STA 113 2.0 Descriptive Statistics

Spearman’s rank correlation

Dr. Thiyanga S. Talagala
Department of Statistics, Faculty of Applied Sciences
University of Sri Jayewardenepura, Sri Lanka

Spearman’s rank correlation

  • Pearson’s correlation coefficient: at least interval level of measurement for the data

  • Spearman’s rank correlation: at least ordinal-level or ranked data

\(r = 1 - \frac{6\sum_{i=1}^nd^2}{n(n^2-1)}\)

where

\(n = \text{number of pairs being correlated.}\)

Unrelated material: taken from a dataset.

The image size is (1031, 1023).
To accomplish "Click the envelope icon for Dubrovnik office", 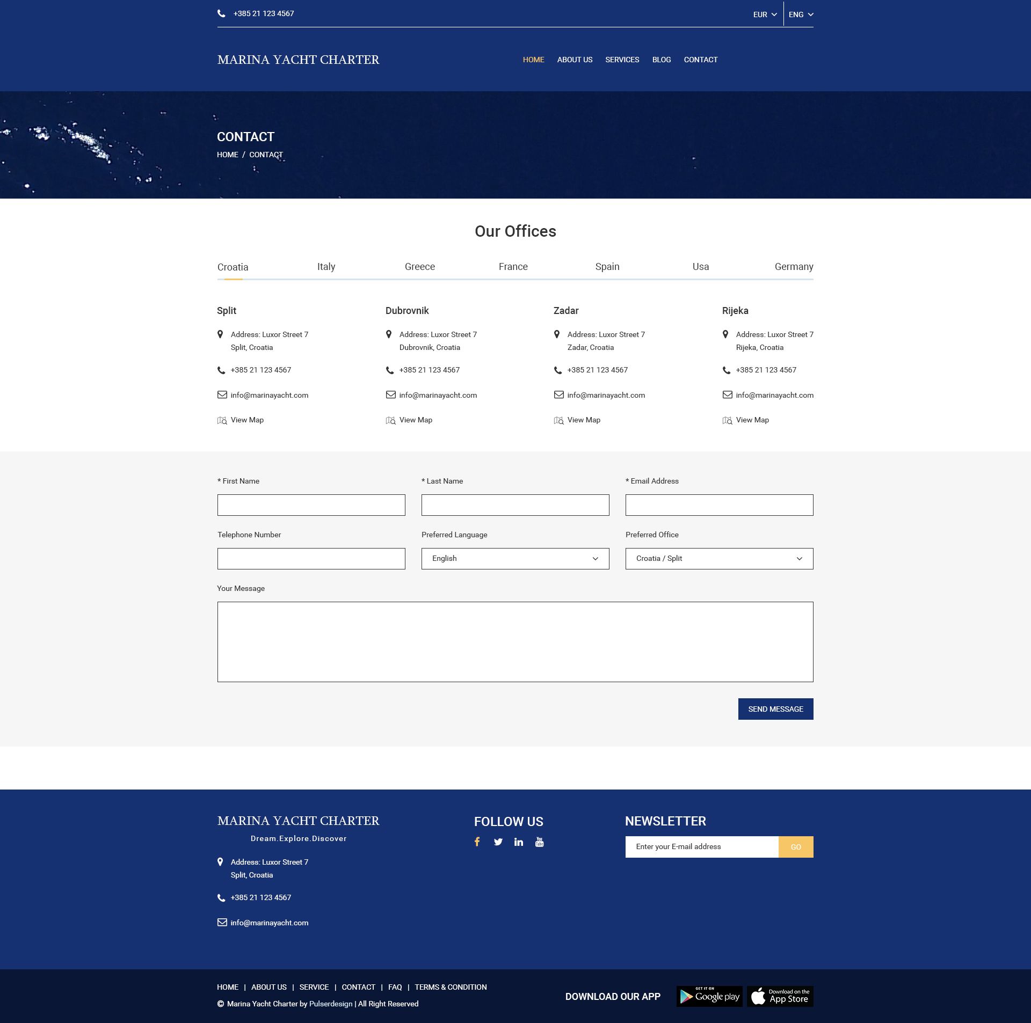I will [390, 395].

\(d = \text{the difference in the ranks of each pair}\)

Example

Compute Spearman’s rank correlation for the following variables to determine the degree of association between the two variables.

x y
10 3.0
10 3.0
4 1.0
20 2.0
30 3.0
40 4.5
40 5.0
30 6.0
20 7.0
10 1.0

Important

  • Pearson’s correlation determines the strength and direction of the linear relationship between two variables.

  • Spearman’s correlation determines the strength and direction of the monotonic relationship.

  • The Spearman’s rank correlation formula is derived from the Pearson product moment formula and utilises the ranks of the \(n\) pairs instead of the raw data.

In-class demonstration

  • Monotonic vs Non-monotonic

  • Monotonic & Non-linear vs Monotonic & Linear